Game engines only moderately benefit from multithreading. The main reason being that all of the work still has to be accomplished by the next frame otherwise the framerate drops, and there is only so much work that can be done in parallel (running at 60 fps means doing all of that work in 16 ms or less). Most game engines will be written in C or C++ and then there is a JNI layer that calls through to the native code layer. In fact, the Android SDK has tutorials on how to use the native development kit (NDK) to write an app without ever really having to go through the Java layer. There's a secondary benefit in that much of the logic can sometimes be reused cross platform (cf. Unity).
The second major thing that game engines try to avoid is creating garbage that has to be collected. The spikes that you're observing are due to the virtual machine running the code needing to pause to clean up the results of intermediate computations.
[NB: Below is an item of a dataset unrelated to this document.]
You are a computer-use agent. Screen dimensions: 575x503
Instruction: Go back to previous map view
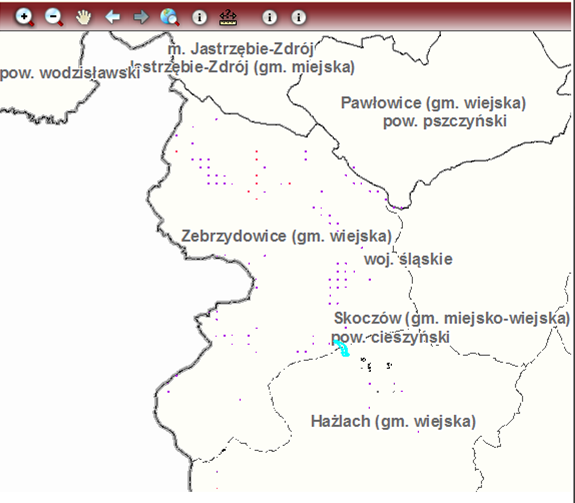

My guess is that on your device it takes about 30-40 seconds for the main memory available for the app to be exhausted and then the garbage collector (GC) runs. This frees up some memory enough until a few seconds later at which point the freed memory has been exhausted again and the GC runs. Rinse and repeat. The likely culprit for this is in the ChangeFrame function where you are toggling between two different images every other frame. App Inventor does not cache images, so the causes the image to be read from the assets every time, scaled, etc. and then drawn. The previous image will hang around in memory until the GC runs to clean it up, resulting in the spikes while the world is paused for the GC operation. Some devices use parallel GC so that this is not needed but the actual functionality will depend on the Android version, etc.
One optimization you could do, although it is a bit of work,* would be to double the number of image sprites. This probably sounds counterintuitive, but the way it would work is that you would have 2 image sprites per entity, one with the rock_anim1.png image and the other with rock_anim2.png. Then, rather than swapping the images in/out you toggle the visibility of the two image sprites. This way, the amount of memory stays fairly constant once all of the image sprites have been initialized and won't require triggering the GC as frequently.
We use a similar technique in the PICaboo tutorial when swapping images of the crying/happy babies. By having the images already preloaded in memory it is much faster to change the visibility of the images between frames rather than reload the images on every frame.
* Technically all optimizations are work so it might go without saying...